TO DO: Scan the listing for "grid" and copy out each line that has it.

DATA FOR ANALYSIS:
* * * * *

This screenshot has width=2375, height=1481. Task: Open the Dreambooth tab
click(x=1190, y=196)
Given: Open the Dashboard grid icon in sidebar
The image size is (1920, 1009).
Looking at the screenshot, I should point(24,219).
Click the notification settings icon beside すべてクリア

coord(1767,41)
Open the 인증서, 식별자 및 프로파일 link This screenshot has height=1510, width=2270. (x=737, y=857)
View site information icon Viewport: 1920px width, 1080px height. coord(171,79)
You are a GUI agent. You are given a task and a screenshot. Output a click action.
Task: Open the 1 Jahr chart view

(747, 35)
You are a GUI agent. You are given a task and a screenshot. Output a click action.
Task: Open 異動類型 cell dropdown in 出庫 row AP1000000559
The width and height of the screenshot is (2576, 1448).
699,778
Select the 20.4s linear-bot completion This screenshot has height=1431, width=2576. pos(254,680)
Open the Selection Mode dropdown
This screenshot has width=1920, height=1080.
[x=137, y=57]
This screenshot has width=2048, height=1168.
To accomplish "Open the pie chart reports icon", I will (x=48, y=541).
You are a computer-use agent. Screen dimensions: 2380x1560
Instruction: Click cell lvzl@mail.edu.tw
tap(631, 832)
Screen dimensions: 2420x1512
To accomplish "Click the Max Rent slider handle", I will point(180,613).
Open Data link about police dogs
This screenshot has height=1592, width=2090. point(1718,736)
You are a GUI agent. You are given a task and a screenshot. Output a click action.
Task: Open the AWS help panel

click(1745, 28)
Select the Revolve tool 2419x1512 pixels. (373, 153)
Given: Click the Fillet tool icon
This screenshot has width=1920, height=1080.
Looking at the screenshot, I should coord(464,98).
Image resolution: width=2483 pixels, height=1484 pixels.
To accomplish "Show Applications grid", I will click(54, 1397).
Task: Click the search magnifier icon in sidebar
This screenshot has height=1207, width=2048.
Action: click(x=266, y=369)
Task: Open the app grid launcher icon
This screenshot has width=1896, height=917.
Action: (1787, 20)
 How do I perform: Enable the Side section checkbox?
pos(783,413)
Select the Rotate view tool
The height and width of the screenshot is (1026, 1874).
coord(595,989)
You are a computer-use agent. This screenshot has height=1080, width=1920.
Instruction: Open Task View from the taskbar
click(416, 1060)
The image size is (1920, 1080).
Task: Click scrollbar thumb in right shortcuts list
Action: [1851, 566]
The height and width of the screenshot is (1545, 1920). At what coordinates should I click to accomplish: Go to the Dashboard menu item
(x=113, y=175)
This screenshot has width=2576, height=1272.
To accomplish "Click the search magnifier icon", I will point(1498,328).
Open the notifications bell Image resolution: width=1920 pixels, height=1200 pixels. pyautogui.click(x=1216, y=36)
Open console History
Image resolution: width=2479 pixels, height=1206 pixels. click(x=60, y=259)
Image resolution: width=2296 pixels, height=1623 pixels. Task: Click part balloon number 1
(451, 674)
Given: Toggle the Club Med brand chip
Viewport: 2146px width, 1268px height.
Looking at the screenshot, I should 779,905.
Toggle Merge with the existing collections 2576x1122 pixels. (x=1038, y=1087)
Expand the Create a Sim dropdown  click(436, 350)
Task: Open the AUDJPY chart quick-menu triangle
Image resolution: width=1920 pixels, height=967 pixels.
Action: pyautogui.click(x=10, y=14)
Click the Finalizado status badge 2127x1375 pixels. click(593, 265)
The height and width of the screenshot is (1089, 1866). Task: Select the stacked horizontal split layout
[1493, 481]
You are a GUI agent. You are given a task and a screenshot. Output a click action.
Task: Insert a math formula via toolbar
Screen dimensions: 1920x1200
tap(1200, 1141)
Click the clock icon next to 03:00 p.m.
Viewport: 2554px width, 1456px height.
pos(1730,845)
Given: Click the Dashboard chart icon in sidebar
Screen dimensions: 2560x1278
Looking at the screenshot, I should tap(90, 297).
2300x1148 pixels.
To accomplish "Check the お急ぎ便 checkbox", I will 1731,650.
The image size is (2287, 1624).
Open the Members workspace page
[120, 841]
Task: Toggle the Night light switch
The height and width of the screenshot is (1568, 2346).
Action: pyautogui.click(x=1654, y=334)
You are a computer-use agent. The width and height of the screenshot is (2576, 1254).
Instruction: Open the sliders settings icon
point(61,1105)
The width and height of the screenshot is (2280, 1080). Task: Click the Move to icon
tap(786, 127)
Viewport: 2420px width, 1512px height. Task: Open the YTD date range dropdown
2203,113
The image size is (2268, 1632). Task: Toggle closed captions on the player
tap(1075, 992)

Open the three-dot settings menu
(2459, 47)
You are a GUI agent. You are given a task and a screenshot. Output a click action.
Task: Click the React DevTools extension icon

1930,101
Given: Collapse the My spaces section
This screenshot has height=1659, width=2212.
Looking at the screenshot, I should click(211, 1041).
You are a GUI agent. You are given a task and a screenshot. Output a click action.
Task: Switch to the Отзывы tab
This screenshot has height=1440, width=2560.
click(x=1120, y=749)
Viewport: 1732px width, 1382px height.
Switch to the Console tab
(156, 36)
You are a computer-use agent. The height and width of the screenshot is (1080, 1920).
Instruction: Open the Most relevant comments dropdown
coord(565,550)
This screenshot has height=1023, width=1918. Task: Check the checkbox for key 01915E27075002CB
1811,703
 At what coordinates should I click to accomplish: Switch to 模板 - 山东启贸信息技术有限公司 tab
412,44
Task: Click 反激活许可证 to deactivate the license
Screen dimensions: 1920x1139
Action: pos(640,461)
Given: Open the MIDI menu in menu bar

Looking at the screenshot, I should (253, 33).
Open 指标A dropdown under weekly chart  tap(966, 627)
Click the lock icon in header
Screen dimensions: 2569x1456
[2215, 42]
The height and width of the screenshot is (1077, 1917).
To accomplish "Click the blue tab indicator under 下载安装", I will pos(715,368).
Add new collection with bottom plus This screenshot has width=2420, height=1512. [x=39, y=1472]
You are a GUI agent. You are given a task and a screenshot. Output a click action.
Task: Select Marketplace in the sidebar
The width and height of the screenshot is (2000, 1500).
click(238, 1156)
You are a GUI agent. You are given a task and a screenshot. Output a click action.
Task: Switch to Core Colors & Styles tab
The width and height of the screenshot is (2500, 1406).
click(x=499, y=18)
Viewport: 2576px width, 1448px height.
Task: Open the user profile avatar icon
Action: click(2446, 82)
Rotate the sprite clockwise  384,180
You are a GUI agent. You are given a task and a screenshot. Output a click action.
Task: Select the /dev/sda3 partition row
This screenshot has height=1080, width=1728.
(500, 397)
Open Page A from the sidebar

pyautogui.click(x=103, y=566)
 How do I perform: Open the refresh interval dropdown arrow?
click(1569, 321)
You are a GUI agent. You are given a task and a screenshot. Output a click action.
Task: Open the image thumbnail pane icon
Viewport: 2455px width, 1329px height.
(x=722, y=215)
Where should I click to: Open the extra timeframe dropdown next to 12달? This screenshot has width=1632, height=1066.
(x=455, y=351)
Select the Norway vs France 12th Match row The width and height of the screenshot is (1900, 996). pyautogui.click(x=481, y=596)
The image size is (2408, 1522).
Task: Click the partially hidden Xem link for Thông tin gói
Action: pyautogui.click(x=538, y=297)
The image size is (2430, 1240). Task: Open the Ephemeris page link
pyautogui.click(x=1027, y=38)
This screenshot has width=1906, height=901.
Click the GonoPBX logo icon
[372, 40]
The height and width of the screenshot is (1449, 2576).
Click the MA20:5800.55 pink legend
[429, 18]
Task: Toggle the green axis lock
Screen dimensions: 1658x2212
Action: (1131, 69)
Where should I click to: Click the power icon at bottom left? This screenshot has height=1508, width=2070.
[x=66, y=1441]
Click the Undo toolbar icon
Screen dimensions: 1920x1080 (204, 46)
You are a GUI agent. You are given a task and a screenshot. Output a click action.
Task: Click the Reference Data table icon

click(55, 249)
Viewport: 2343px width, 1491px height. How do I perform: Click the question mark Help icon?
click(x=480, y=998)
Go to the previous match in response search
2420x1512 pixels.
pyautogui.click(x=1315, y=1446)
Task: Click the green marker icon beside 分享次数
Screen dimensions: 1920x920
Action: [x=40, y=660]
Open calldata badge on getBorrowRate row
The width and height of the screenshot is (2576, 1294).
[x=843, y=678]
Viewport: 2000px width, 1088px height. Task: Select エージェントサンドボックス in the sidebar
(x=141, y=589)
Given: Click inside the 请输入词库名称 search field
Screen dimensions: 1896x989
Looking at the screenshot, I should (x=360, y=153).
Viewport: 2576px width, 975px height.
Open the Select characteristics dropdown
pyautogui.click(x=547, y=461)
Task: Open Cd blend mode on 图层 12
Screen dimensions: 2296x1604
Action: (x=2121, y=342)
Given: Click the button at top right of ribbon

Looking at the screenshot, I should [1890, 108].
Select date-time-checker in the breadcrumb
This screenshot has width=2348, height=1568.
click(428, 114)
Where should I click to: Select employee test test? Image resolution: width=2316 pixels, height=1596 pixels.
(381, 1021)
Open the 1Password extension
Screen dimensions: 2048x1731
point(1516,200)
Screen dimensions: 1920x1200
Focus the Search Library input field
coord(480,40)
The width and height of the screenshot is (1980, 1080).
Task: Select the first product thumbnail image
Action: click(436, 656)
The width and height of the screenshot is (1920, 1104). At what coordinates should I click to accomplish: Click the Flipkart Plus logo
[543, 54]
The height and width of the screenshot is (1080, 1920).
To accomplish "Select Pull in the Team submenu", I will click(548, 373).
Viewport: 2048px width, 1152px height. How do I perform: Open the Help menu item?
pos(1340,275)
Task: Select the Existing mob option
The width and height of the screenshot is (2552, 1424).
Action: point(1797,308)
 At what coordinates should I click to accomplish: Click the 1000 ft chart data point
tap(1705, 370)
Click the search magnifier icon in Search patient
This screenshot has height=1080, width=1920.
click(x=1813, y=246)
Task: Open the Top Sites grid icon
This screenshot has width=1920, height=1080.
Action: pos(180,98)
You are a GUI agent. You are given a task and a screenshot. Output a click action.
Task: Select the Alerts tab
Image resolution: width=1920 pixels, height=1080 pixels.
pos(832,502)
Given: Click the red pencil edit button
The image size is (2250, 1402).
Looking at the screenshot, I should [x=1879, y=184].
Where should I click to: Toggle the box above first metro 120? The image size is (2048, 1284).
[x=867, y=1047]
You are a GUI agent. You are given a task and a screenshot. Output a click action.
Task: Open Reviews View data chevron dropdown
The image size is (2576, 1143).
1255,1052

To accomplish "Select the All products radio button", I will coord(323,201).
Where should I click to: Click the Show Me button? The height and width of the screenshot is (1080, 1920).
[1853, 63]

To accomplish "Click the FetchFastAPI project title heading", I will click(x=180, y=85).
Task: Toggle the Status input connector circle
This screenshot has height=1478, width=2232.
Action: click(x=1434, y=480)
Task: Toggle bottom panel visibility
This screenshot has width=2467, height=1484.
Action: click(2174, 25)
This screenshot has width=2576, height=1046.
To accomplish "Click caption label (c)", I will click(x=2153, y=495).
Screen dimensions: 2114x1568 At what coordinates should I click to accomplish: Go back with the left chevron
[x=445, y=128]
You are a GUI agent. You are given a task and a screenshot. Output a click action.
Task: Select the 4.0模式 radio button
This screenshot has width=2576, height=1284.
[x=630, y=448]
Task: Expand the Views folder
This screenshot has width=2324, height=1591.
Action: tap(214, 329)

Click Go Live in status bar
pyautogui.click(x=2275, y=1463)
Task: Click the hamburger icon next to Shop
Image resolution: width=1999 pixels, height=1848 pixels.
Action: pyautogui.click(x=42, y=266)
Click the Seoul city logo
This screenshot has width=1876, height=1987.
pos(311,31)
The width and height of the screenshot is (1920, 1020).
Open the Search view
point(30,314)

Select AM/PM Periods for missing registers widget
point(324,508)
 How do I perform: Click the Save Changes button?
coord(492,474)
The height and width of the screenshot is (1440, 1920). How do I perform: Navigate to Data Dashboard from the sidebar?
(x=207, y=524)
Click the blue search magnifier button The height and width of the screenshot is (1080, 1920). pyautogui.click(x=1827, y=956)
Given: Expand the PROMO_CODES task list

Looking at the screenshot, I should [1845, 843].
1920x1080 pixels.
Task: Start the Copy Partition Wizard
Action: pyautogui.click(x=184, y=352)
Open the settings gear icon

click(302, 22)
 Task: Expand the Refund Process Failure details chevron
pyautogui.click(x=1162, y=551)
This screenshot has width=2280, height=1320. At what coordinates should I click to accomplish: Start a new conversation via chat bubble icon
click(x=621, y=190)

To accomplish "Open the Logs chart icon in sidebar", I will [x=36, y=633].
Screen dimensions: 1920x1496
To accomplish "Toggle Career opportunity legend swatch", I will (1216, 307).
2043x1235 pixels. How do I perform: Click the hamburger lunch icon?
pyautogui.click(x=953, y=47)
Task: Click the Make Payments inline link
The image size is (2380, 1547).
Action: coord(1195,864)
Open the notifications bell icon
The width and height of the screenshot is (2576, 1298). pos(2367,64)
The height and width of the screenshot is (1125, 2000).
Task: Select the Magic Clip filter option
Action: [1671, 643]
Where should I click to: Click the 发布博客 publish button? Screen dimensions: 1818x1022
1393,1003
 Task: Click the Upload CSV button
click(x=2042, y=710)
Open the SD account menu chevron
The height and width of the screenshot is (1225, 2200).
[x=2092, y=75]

* * * * *

PROBLEM SOLUTION:
Given: Open the Dashboard grid icon in sidebar
To accomplish "Show Applications grid", I will click(54, 1397).
Task: Open the app grid launcher icon
Task: Open the Top Sites grid icon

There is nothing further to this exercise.